6 mars 2025 - Le ministre de l’Innovation, des Sciences et de l’Industrie du Canada, François-Philippe Champagne (le « ministre »), a annoncé la mise à jour des lignes directrices sur l’examen relatif à la sécurité nationale des investissements (les « lignes directrices ») adoptées en application de la Loi...
Virage vert : lignes directrices proposées par le Bureau de la concurrence du Canada
Lignes directrices proposées et consultation publique sur les déclarations environnementales – ce que les entreprises doivent savoir
Les modifications apportées à la Loi sur la concurrence du Canada (la « Loi ») en juin 2024 ont suscité un grand intérêt (et des critiques) de la part du monde des affaires et du milieu juridique au Canada. En cause, de nouvelles dispositions concernant l’« écoblanchiment », qui prévoient explicitement que les entreprises doivent fonder leurs déclarations à l’intention du public canadien sur des éléments corroboratifs quand il est question des avantages d’une entreprise, de l’activité d’une entreprise, d’un produit ou d’un service pour la protection ou la restauration de l’environnement ou l’atténuation des causes ou des effets environnementaux, sociaux et écologiques des changements climatiques.

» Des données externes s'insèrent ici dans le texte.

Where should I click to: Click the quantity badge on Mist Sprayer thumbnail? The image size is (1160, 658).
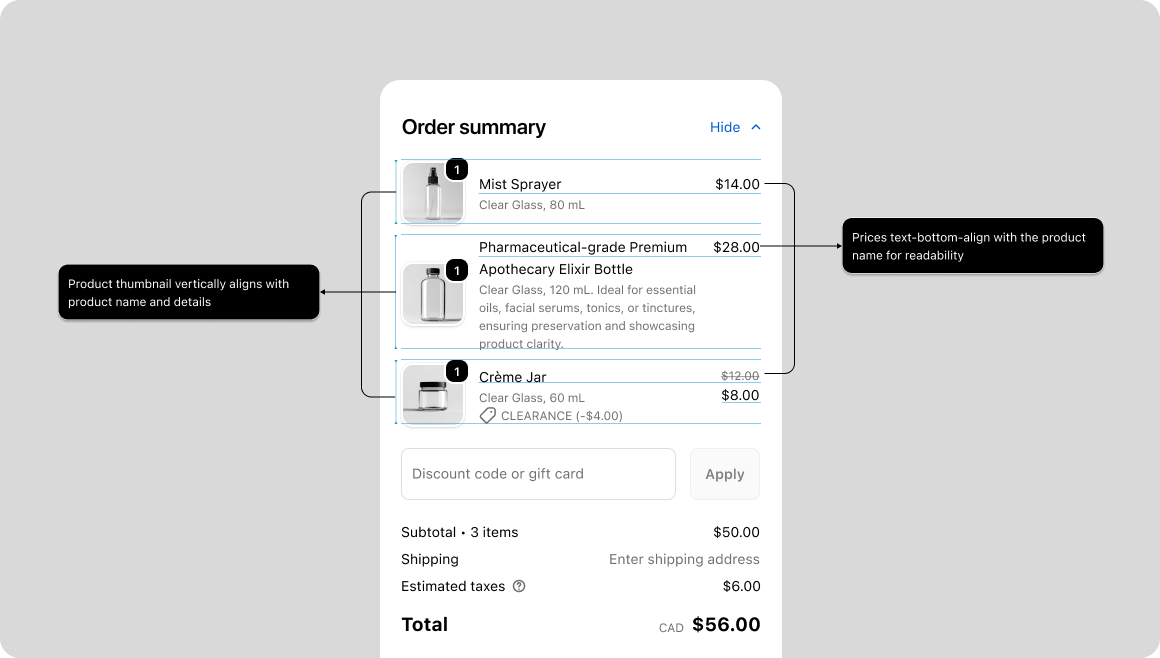[457, 169]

Peu après l’adoption de ces modifications, le Bureau de la concurrence (le « Bureau ») a affirmé avoir reçu « un grand nombre de demandes pour obtenir des orientations » au sujet des dispositions concernant l’écoblanchiment. Le Bureau a rapidement lancé une première consultation publique pour l’aider à élaborer des lignes directrices sur les mesures d’application relatives aux déclarations environnementales. Avant les modifications adoptées récemment, le Bureau avait également publié un bulletin dans lequel il exposait son point de vue sur les mesures d’application relatives aux déclarations environnementales visées par la Loi. Le bulletin reprenait essentiellement les principes généraux dont le Bureau tient compte pour évaluer les déclarations sur le fondement des dispositions de la Loi concernant les indications trompeuses.
Quelques jours avant la fin de 2024, le Bureau a publié, aux fins de consultation publique, de nouvelles lignes directrices sur l’approche qu’il utilisera afin d’évaluer les déclarations environnementales aux termes de la Loi, y compris les nouvelles dispositions concernant l’écoblanchiment. La période de consultation du Bureau se poursuit jusqu’au 28 février 2025.
Dans les paragraphes qui suivent, nous présentons une analyse sur les principaux éléments des lignes directrices du Bureau sur les déclarations gouvernementales, notamment ses orientations provisoires publiées récemment.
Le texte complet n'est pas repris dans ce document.